In our second to last post exploring how to engage with culture we will be evaluating the film Garden State. Remember the four key questions that we use in our evaluation:
- What does this tell us about God?
- What does this tell us about man?
- What does this tell us about man’s greatest problem?
- What does this propose for the solution to man’s greatest problem?
From here we would then compare those answers to the Biblical worldview. Let’s dive in…
What does Garden State tell us about God? Not much. God does not make an appearance in the film. It would seem that there is no sense of a divine presence. The characters in the film are apparently on their own to figure out the world.
What does Garden State tell us about people? It has much to say here. Zach Braff paints for us a crystal clear image of the fallenness of humanity. All of the characters are deeply flawed. One is a liar, one a thief, and the other on a quest to finally enter into reality. We see the darkest realms of humanity through the quest of the characters. The low point of the film is a journey through the heart of a hotel where you can see people behind closed doors, we witness the depths of depravity. We also learn that humanity is capable of great love.

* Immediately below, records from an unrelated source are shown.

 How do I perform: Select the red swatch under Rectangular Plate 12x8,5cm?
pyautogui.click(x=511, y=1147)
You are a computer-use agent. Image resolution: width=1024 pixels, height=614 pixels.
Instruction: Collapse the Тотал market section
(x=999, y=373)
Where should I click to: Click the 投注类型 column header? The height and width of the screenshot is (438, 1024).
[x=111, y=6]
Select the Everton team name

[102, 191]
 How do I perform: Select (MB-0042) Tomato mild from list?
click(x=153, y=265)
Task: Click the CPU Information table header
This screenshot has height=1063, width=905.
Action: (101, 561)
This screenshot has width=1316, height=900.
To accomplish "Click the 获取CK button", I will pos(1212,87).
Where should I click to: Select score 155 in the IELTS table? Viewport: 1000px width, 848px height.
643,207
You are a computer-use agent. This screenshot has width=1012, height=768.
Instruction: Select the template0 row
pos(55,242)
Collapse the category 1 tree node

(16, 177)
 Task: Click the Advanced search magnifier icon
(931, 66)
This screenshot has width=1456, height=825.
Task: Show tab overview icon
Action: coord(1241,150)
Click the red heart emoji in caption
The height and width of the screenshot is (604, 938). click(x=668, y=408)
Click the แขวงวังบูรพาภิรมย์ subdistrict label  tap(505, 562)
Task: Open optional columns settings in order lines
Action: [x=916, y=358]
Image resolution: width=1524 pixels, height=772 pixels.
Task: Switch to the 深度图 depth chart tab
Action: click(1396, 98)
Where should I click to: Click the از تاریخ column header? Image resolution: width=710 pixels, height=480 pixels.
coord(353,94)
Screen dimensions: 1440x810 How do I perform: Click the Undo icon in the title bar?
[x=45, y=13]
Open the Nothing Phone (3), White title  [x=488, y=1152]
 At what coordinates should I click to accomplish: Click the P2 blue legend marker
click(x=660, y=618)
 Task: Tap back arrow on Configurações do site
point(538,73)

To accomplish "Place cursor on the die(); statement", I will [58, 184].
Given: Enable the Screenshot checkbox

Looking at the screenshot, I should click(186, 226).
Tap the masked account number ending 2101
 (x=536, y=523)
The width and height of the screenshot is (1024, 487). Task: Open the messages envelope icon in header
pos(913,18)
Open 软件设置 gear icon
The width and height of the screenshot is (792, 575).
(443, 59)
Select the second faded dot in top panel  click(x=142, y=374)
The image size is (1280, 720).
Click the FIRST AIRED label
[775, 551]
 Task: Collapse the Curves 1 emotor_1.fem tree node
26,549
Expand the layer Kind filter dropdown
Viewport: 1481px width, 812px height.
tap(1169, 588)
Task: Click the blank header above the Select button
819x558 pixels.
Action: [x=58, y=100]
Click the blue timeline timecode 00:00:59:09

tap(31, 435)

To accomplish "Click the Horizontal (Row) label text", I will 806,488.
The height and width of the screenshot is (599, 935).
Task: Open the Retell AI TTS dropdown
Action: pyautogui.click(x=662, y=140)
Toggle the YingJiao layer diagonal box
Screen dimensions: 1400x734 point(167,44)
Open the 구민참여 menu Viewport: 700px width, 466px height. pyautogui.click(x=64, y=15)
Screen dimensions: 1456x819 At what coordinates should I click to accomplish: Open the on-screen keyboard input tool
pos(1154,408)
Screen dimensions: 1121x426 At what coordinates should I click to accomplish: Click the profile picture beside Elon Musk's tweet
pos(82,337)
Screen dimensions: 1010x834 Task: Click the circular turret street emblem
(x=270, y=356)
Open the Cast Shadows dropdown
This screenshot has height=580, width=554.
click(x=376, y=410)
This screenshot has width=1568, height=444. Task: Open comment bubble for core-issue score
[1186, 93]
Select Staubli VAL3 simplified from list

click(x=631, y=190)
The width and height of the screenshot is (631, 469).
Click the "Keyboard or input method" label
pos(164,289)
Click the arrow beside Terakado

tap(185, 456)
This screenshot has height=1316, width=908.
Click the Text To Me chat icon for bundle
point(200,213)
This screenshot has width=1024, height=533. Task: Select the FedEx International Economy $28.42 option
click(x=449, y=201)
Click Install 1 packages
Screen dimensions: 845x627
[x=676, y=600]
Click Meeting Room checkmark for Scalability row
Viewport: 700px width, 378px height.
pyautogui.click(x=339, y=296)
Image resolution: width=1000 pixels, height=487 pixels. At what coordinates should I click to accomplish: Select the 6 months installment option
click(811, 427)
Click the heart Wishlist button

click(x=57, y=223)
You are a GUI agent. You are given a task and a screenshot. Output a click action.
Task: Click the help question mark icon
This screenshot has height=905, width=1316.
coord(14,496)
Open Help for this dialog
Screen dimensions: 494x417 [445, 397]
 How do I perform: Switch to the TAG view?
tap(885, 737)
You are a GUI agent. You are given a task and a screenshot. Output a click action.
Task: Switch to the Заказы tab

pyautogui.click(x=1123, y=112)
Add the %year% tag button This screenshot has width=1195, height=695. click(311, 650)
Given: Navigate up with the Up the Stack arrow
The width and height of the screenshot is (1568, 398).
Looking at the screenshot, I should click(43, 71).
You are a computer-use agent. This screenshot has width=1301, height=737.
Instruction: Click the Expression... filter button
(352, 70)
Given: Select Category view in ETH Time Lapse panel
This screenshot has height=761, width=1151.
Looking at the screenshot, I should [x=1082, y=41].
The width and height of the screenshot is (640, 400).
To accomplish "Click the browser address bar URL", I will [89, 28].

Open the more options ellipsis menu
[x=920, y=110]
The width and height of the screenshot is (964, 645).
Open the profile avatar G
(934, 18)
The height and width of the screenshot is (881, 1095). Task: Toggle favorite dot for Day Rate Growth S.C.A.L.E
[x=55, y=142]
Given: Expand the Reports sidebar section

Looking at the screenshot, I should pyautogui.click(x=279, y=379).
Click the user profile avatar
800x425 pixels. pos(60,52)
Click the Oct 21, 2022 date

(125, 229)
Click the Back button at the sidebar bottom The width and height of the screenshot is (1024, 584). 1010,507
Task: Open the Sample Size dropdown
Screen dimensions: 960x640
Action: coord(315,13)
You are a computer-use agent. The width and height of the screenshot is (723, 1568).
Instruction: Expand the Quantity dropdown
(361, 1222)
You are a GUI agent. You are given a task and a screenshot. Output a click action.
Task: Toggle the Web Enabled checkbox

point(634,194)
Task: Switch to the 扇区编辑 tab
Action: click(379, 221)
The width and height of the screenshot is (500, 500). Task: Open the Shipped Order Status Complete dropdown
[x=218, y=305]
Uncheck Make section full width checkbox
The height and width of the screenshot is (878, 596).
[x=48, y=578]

What does Garden State offer as man’s greatest problem? Quite simply the problem is humanity itself. We find that those who are rich are just as awful as those who are poor. We find that those who are loved well are just as broken as those who are unloved. Humanity itself, Garden State proposes, is its own problem.
What is the solution to man’s greatest problem? The film offers the solution of forgiveness and sacrificial love. The turning point in the film is when the three main characters arrive at “The Ark” and meet the caretakers of the “Abyss”. They find that they are content, happy, and satisfied because they love one another self-sacrificially. It is here that the characters come to a turning point and are radically changed in their quest. The film ends by the thief sacrificing his ill gotten gains, the liar speaking truth, and the one looking for reality finally dying to self on behalf of another. All this is in the context of forgiveness given and received amongst the three and others.
There are many more themes and threads and similarly to our review of the Lion King (see Rob’s comment there) this barely scratches the surface (there are many connections to the Illiad, many sub themes, etc…).
Are there any bridges or connections to the gospel? I think there are many. This film is a great portrayal of original sin and the need for love and forgiveness. It is imperfect in communicating these things, yet, it provides a grid for some very real and clear conversation regarding these themes. There is not a single perfect character and every character needs love and forgiveness. I would suggest that this film provides a fantastic jumping off point for conversation and discussion of the gospel.
There are some thematic elements (drug usage, alcohol abuse, sexual situations) that are inappropriate for young viewers and should be discerned. However, as a presenting worldview it is significantly less harmful and may even be helpful as compared to the Lion King. That discussion is for next week.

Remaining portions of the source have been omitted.